Royalty and streaming companies are all the talk these days as cash-strapped junior miners look for investors. Capital raising has dried up, equity financing is dilutive at current share prices, and the appetite for debt financing has shrunk.
The trend, it seems, is for unconventional financing using royalty and metal-streaming deals. Dilutive at the asset level, as miners have to either give up a share of future metal production or promise to sell the investor metal in the future at a discounted price, it remains to be seen whether juniors will fall prey to this type of financing during today’s tough financial times.
Juniors are targets, said Randy Smallwood, CEO of Silver Wheaton (TSX:SLW,NYSE:SLW), one of the four biggest royalty and metal-streaming companies. The four majors – which include Silver Wheaton, Franco-Nevada (NYSE:FNV,TSX:FNV), Royal Gold (NASDAQ:RGLD), and Sandstorm Gold (TSXV:SSL) – have about $2 billion to spend, according to some estimates.

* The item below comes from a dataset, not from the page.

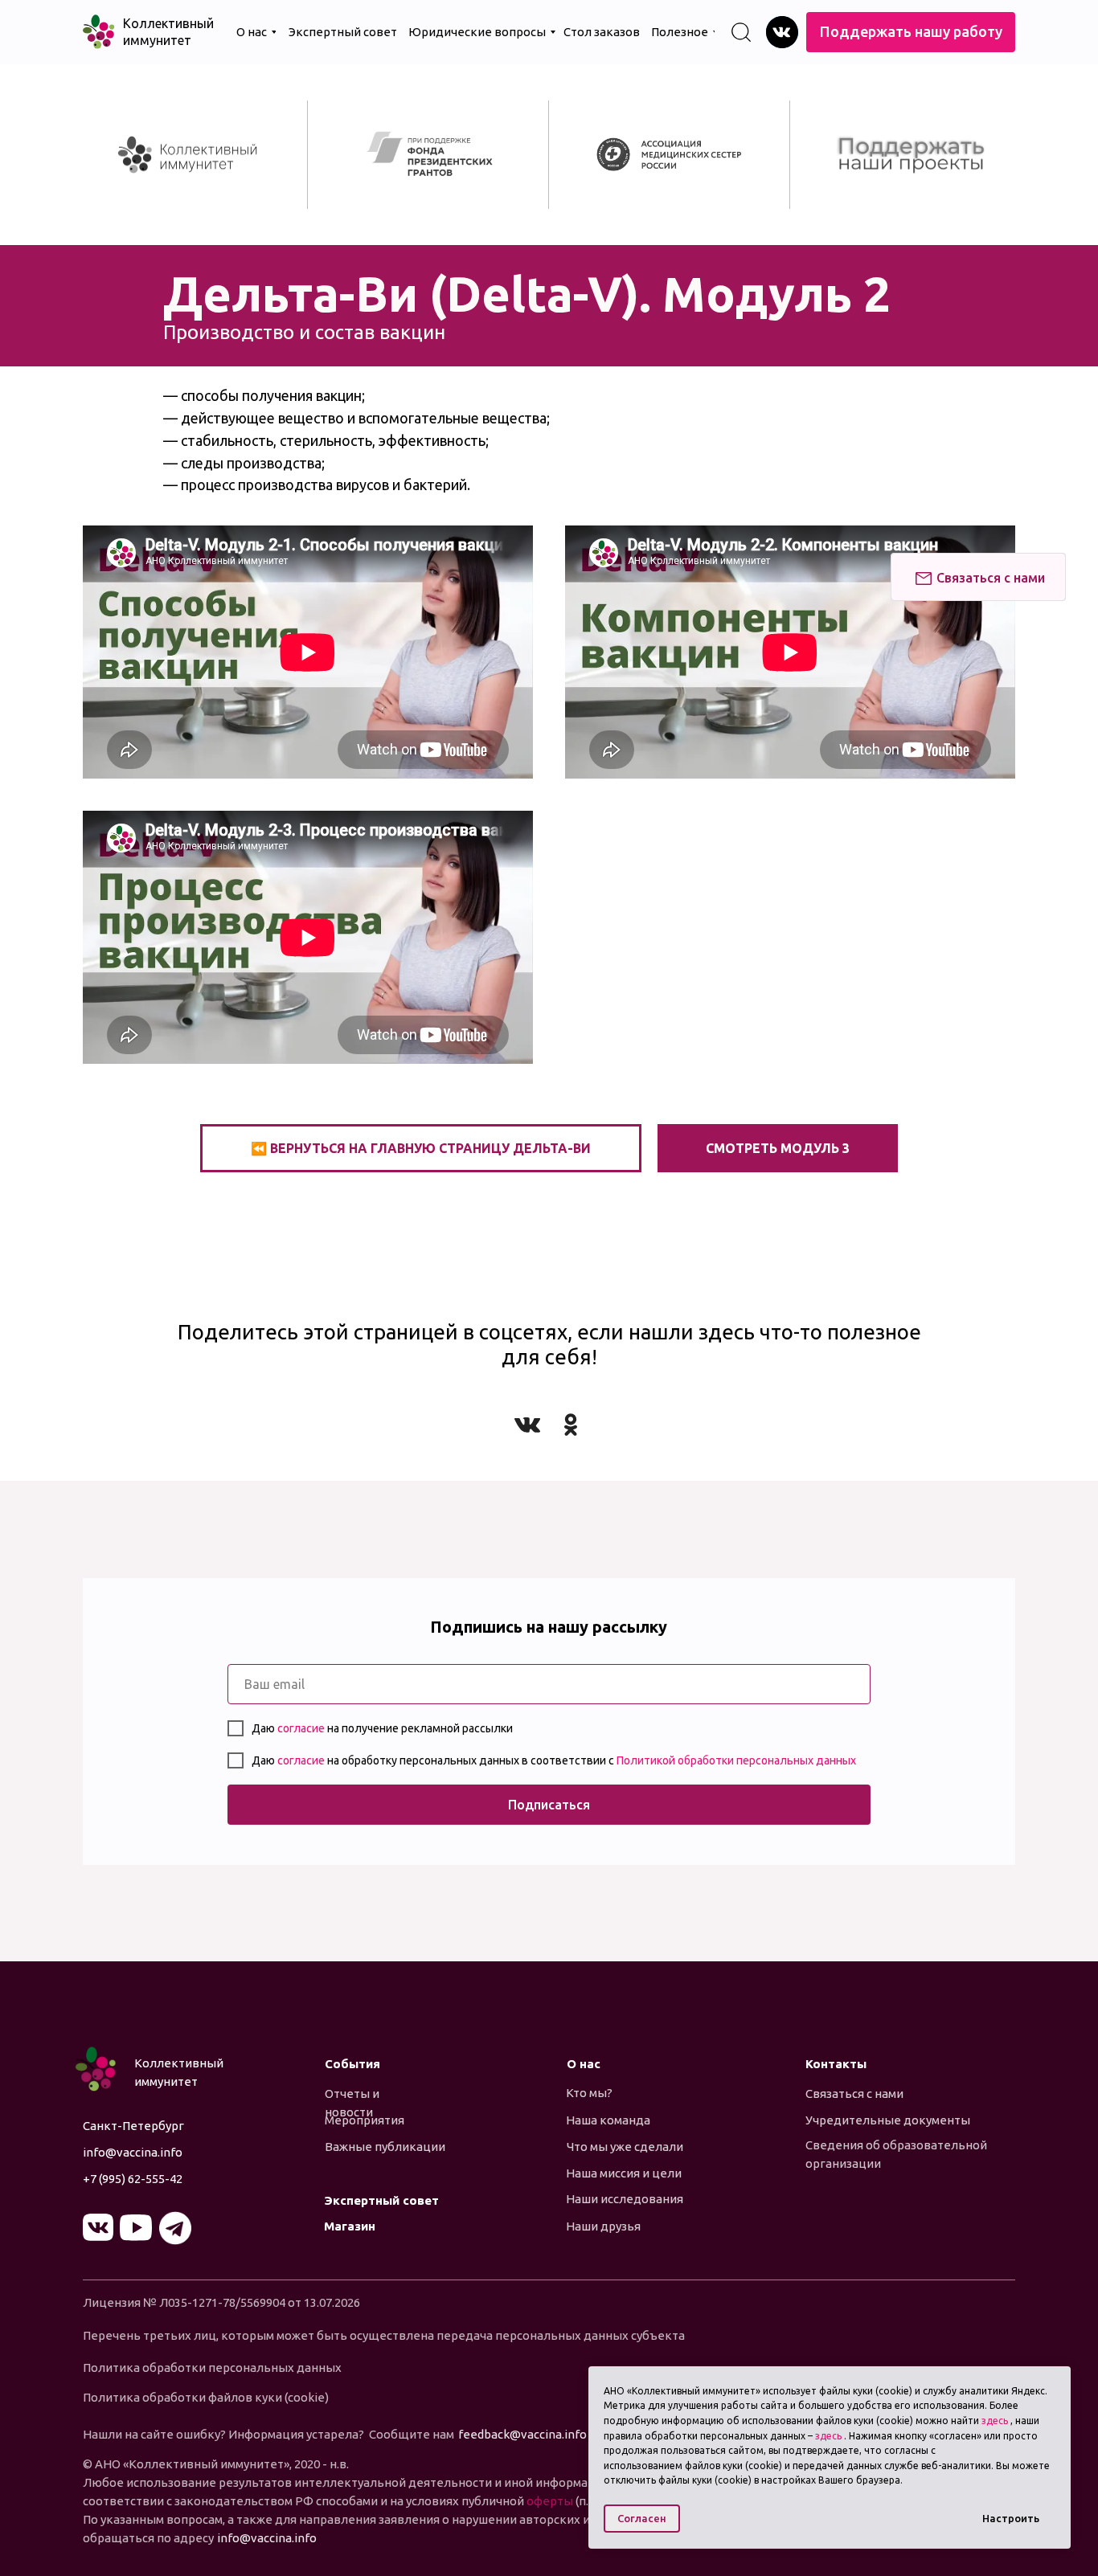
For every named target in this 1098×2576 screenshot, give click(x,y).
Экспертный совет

In an interview with Resource Investing News, Smallwood said he is in talks with several companies and is seeing a lot of interest. “With early-stage juniors that have strong indications of a resource, we’re willing to up front them anywhere from 5 to 15 million dollars. Instead of being an equity shareholder, we come in and give the cash up front and within 10 years we’ll put that as a credit towards the silver stream.”
No stock dilution
He added, “for us it’s a good way to get exposure and lock up some assets early stage. They get the benefit of financing without stock dilution … The advantage for the company is they can now take that [money] and throw that into the ground and hopefully build up the project to the point where the share price has recovered enough that we can continue financing the project going forward.”

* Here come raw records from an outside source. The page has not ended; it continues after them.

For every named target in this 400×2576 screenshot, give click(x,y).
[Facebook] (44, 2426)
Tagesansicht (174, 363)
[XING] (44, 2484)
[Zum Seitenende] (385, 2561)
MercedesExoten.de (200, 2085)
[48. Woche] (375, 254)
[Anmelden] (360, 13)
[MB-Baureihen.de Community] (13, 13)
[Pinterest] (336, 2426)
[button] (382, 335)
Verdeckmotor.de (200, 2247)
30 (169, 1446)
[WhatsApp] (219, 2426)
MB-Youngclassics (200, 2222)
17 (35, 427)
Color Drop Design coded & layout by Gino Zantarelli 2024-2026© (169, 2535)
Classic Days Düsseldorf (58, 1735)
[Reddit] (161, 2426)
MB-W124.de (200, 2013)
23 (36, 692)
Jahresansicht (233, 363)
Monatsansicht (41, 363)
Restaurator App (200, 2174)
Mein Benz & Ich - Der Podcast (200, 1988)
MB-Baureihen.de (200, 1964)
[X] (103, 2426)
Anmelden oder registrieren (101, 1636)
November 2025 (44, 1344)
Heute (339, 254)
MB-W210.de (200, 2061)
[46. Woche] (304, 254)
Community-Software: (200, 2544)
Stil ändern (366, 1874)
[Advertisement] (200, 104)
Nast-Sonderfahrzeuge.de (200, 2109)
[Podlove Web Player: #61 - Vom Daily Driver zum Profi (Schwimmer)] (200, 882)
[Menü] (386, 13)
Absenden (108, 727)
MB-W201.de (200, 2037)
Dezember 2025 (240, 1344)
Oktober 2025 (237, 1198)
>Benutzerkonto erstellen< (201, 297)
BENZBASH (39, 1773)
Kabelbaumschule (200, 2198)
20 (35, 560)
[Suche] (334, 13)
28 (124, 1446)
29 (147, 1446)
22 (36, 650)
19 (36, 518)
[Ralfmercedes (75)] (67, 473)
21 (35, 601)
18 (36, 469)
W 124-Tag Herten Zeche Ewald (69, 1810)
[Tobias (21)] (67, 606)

A royalty company generally gives cash to a junior in exchange for a future percentage of all mined metal. A streaming company invests in a junior in exchange for the right to purchase metal over a fixed, generally discounted price over the life of the mine. Some companies invest through both streaming and royalty. And investing models are constantly changing.

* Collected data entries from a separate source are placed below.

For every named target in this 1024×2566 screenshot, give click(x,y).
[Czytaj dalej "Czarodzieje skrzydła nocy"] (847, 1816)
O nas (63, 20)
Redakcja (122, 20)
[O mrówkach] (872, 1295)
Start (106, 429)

For example, Silver Wheaton’s Smallwood said the firm has come up with a new model called the “early advance silver stream” whereby it will invest in an early-stage junior with the aim of using that money as a credit towards a future silver stream arrangement when and if the junior becomes a producer.
Nobody able to get capital
The total number of financings on the TSX Venture Exchange fell to 132 in June from 158 in May and 147 in the year-ago period, TMX Group reported. IPO financing on the exchange fell sharply to $3.6 million from $25.6 million from June 2011. Total financing fell to $425.3 million in June compared with $990.5 million in June 2011.
“The pendulum has swung from anyone being able to get any amount of capital on just about any terms, to nobody being able to get any amount of capital on any terms,” Nolan Watson, chief executive of gold-streaming firm Sandstorm said recently. “It’s much worse for raising equity capital now than it was even in 2008 and 2009.”
The situation has made some smaller precious metals explorers and producers targets for acquisitions or stake buys.
In May of this year, Sandstorm paid Magellan Minerals (TSXV:MNM) $7.5 million and said that it will subscribe to one million shares of the gold company for $0.50 each in exchange for a 2.5 percent net smelter returns royalty on Magellan’s Coringa gold project and a 1 percent royalty on its Cuiu Cuiu gold project, both of which are located in Brazil.
Earlier this year, junior gold miner Lake Shore Gold (TSX:LSG) orchestrated a $50 million deal to sell Franco-Nevada both an equity stake and a royalty interest on the sale of minerals from its Timmins West mine in Ontario. In May, Royal Gold struck a deal to buy a net smelter return royalty on the Ruby Hill gold mine from International Minerals (TSX:IMZ).
One article, however, argues that juniors are not bound to fall prey to royalty and streaming companies. While there could be a bonanza of junior deals, there is also the likelihood of one or two mega deals with an intermediate or major metals producer. However, big acquisitions will not come cheap as metal prices remain strong even though equity valuations may be down. The article also points out that dividends have been rising in the mining sector, including at royalty and streaming companies. And with cash continuing to flow at these companies, their dividends will have to rise, creating a drain on the cash needed to make acquisitions.
Securities Disclosure: I, Karan Kumar, hold no positions in any of the companies mentioned in this article.